Changing Market for Good Writing After Zinsser
Good writing can seem to belong only to ages past, but that’s not really the case.
Good Writing is Where You Find It
Before journalism gave birth to forms resembling creative nonfiction more than objective reporting, I worked for a newspaper. Nineteen years old and having more than two dozen freelance credits, most of them from magazines—though I also got published in The Trenton Times—I took the job as a stringer out of sheer curiosity. I wanted experience. Ego certainly lurked in the background, too, because, still teenaged, I wanted the status of being hired by a newspaper, even though my employment was unofficial. I expected no more than that.
That was 1980 when the coming New Millennium loomed large on the horizon. We knew then, about as well as we know today in retrospect, that the culture would change. Four years after the publication of the landmark book by William Zinsser, On Writing Well, I hadn’t come upon the text just yet, but it would prove life changing for me.

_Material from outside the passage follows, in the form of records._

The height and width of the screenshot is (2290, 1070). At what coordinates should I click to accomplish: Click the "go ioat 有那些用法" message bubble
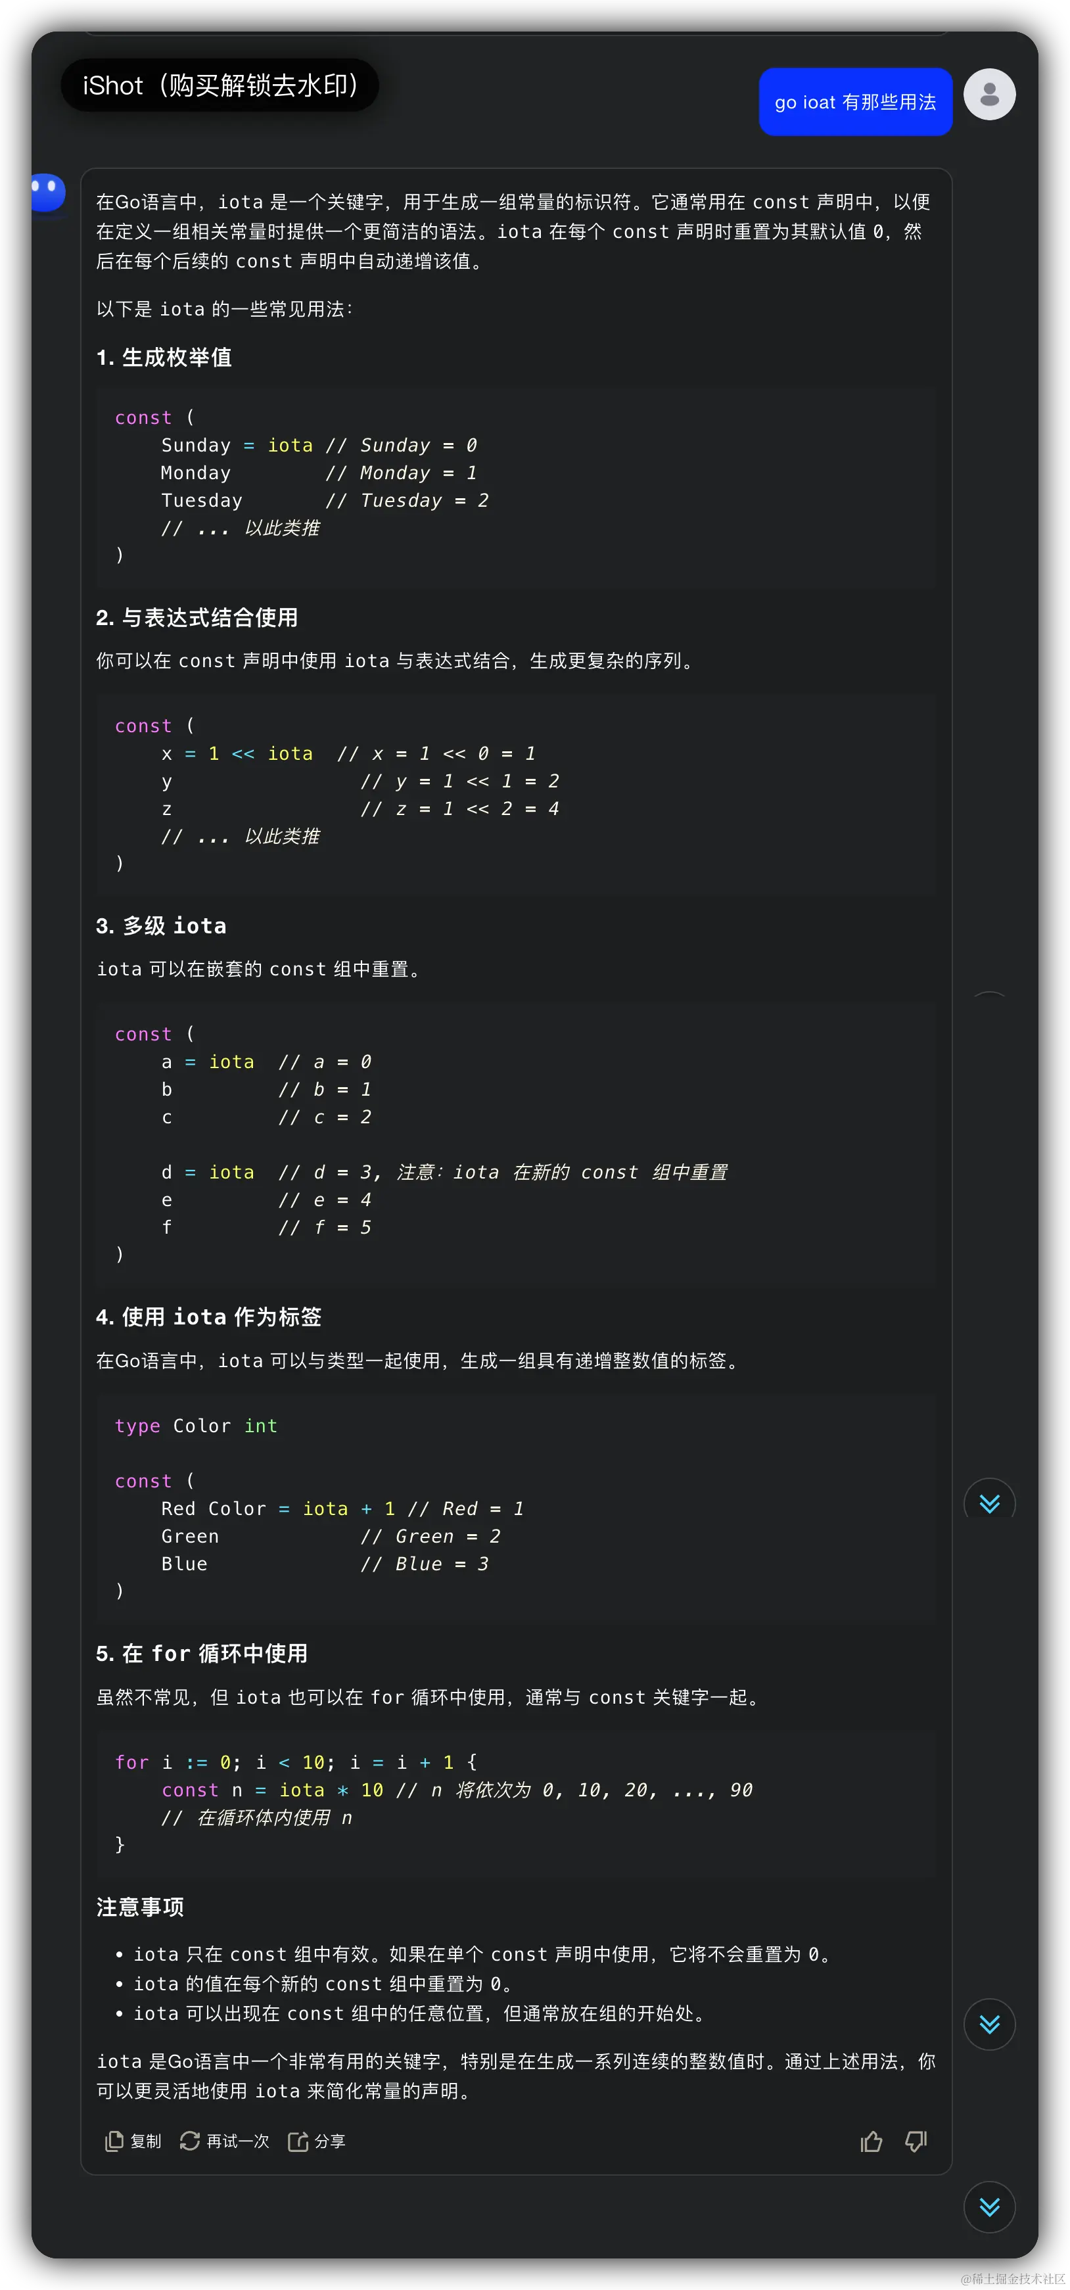[855, 102]
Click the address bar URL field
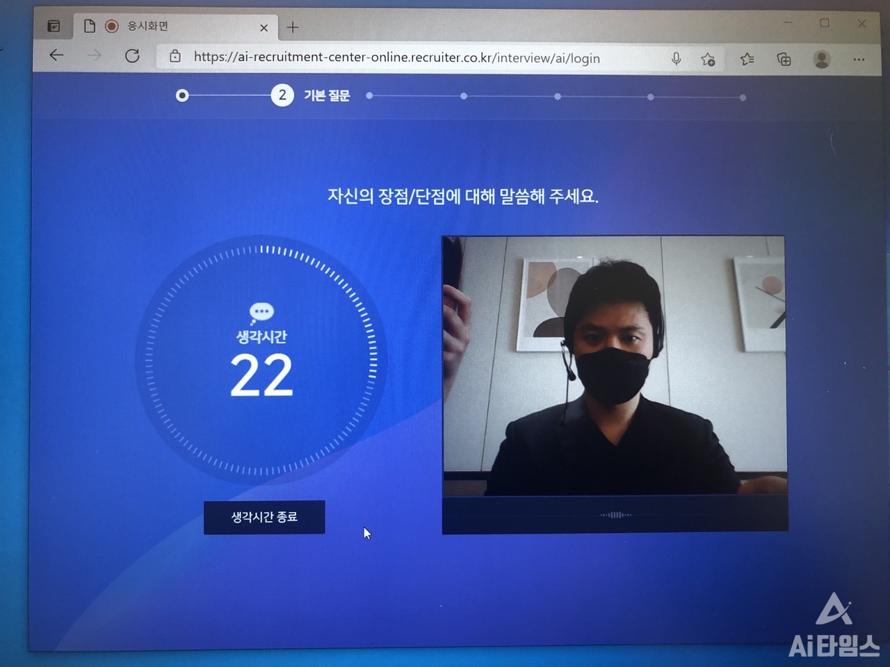Viewport: 890px width, 667px height. click(x=396, y=58)
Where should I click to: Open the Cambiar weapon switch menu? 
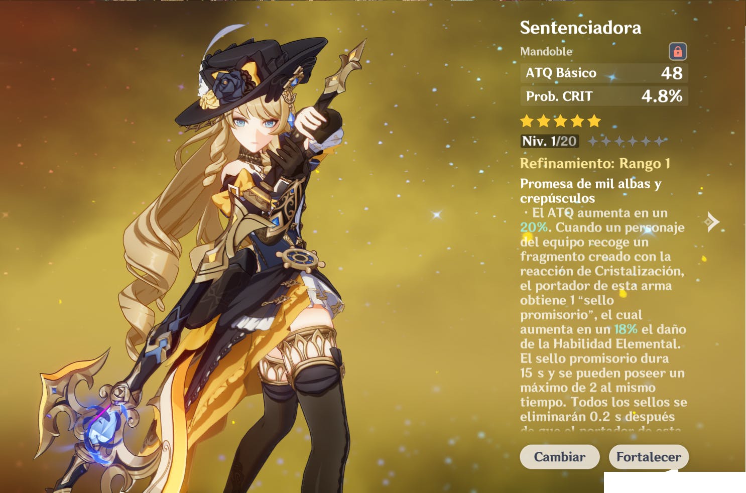tap(560, 457)
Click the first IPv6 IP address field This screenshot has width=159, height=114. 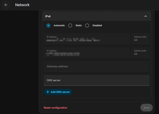pos(87,39)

As things turned out with the newspaper, the editor-in-chief felt impressed enough by my work to offer me a feature assignment on the Long Beach Island, New Jersey, housing situation. I took that assignment eagerly and without hesitation. My primary source a builder who displayed on his desk a photo of each of the 13 helicopters he owned, I sat in front of them asking him questions. I felt my confidence enlarge, because he related the facts and information I knew I needed. The closure on the market for new homes, the island getting built-out, comprised the subject matter of my article. The builder provided statistics and extensive wherewithal about housing from one end of the island end to the other—from Barnegat Light to Holgate.
If today were 1980, and I were to interview the same man, I would have asked about the helicopters. I would have allowed his passion for them to lead me into the heart of what it is to be a builder on Long Beach Island. Possibly, I would have intuited the coming of the gentrification the island suffers 45 years later. If so, I could have asked questions probing that possibility in-depth. Would it be to his advantage? If so, I’d ask what the hegemony of the wealthy inspires in him, in comparison to a market that welcomes the summer and year ‘round residence of young people. Young people who gain by such independence.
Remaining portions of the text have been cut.